Bloomberg reported that “Thousands of technology, finance and manufacturing companies are working closely with US national security agencies, providing sensitive information and in return receiving benefits that include access to classified intelligence.” The information provided by these companies, according to “four people familiar with the process” cited by Bloomberg, is used to “help infiltrate computers of [the US government’s] adversaries.”

According to the news agency, “Some US telecommunications companies willingly provide intelligence agencies with access to facilities and data offshore that would require a judge’s order if it were done in the US, one of the four people said. In these cases, no oversight is necessary under the Foreign Intelligence Surveillance Act, and companies are providing the information voluntarily.”

As part of the international witch-hunt directed against Snowden, the UK has threatened to fine airlines for transporting the whistleblower to British soil.

Geoffrey Robertson, a lawyer from London, told the New York Times that this measure was unprecedented, saying, “This is a power hitherto used only against those who incite terrorism, race hatred, and homophobia – never before against whistleblowers.” According to Robertson, the British government is concerned that judges in the UK might rule against Snowden’s extradition to the US on the grounds that this would lead to him undergoing “oppressive treatment akin to that being meted out to Bradley Manning.”

The leading role of the Democrats in implementing the assault on democratic rights was on further display during the congressional vote on the 2014 National Defence Authorisation Act (NDAA).
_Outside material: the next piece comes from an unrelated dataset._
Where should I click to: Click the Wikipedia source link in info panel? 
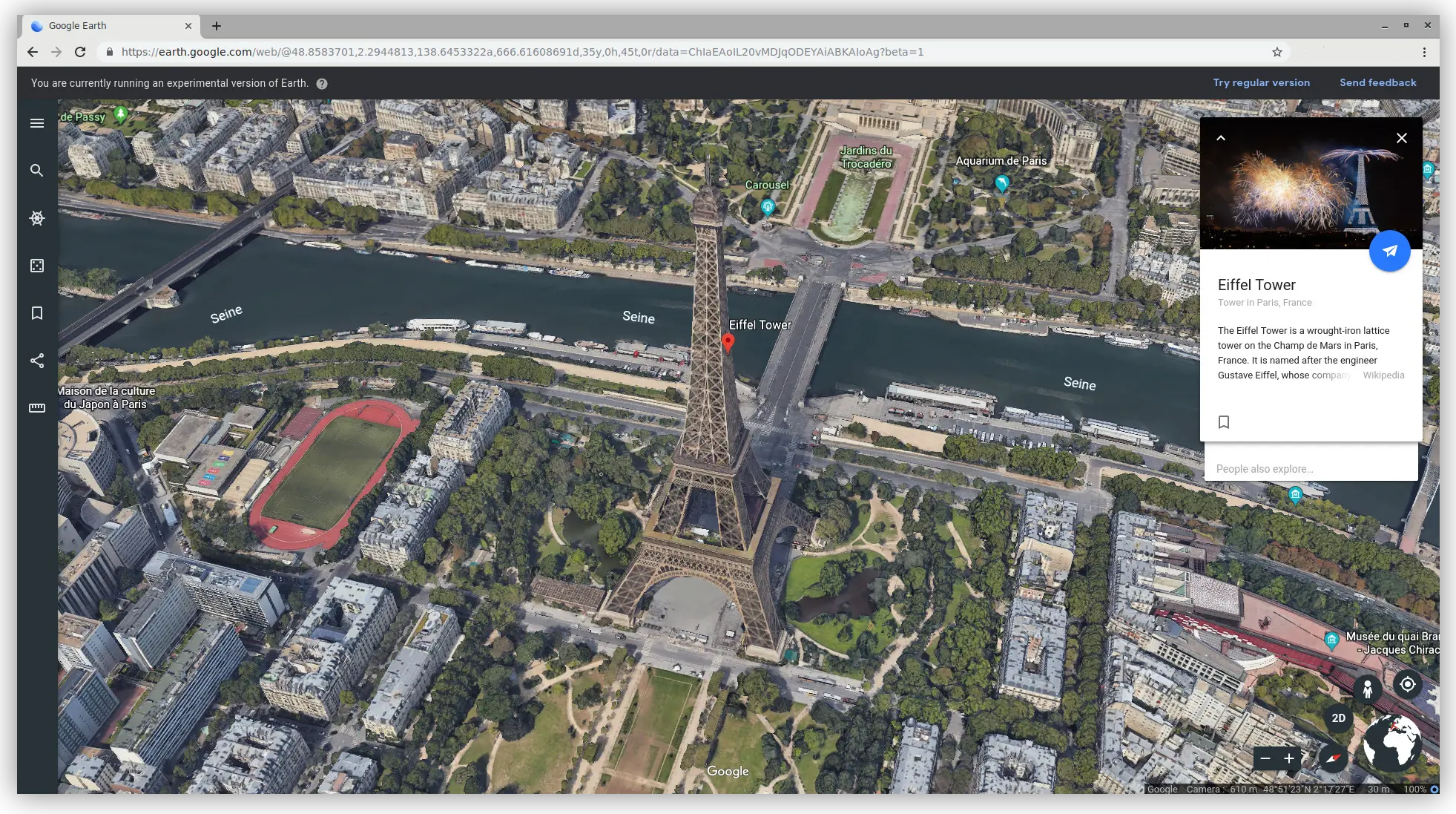pyautogui.click(x=1384, y=374)
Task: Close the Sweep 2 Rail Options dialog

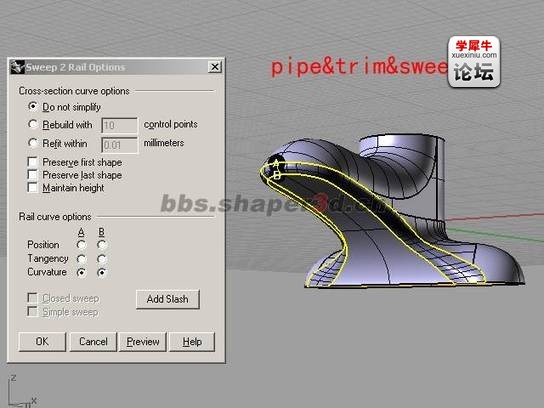Action: (x=215, y=67)

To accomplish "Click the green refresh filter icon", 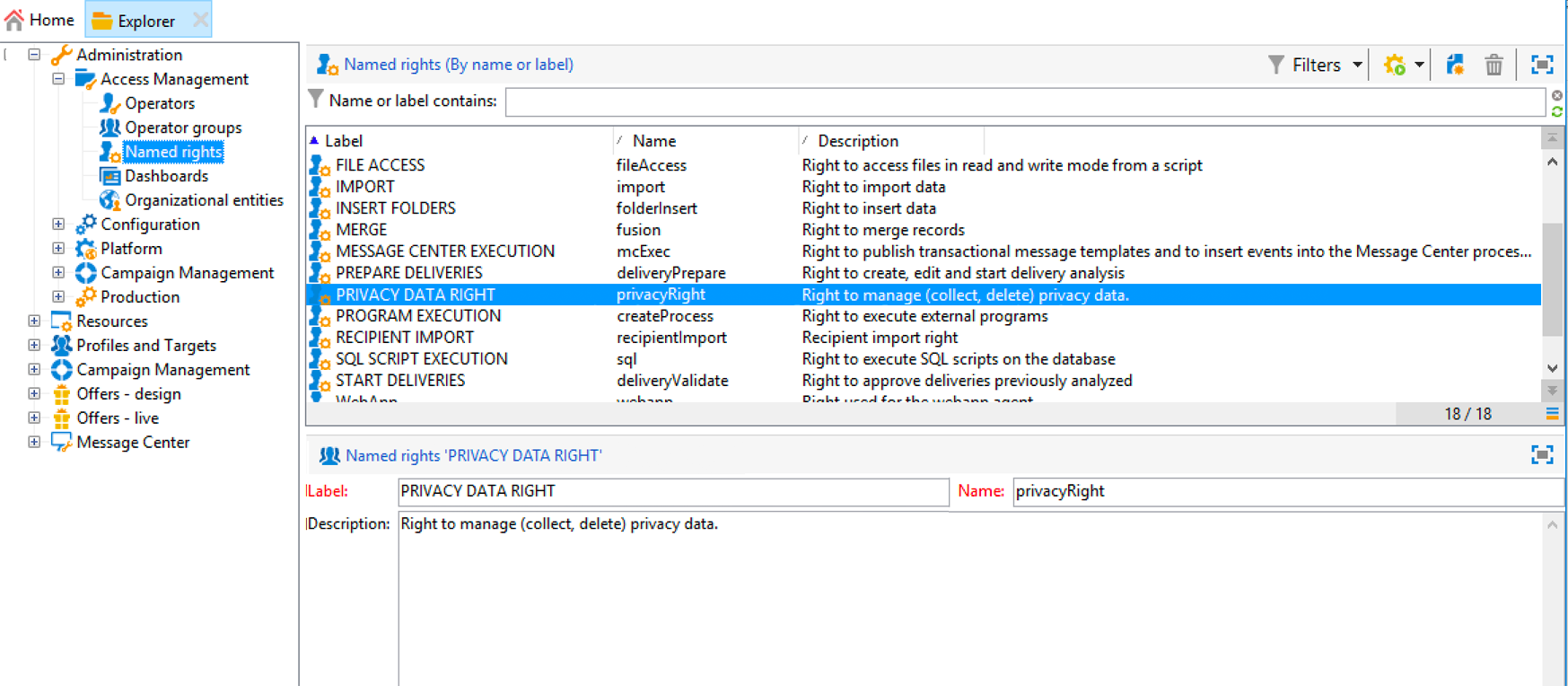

The fiscal year 2012 NDAA, signed by Obama, contained provisions allowing for the indefinite detention of US citizens without due process.

An amendment submitted by Republicans to this year’s NDAA, which funds the military, says that nothing in US law can deny citizens the right to a court hearing. The amendment passed, with only three Democrats voting for it.

The NDAA amendment was a cynical manoeuvre that will have no effect on US policy and will almost certainly be stripped from the final version before it passes the Senate. A stronger version of the same amendment was rejected. Nevertheless, it exposes the Democratic Party’s full support for the destruction of democratic rights in the US.

The reaction of the ruling elite, abetted by the media, is a product of its deep fear that what Snowden has revealed – unconstitutional and illegal programs that have been systematically concealed from the American people – will further undermine the legitimacy of their system in the eyes of millions.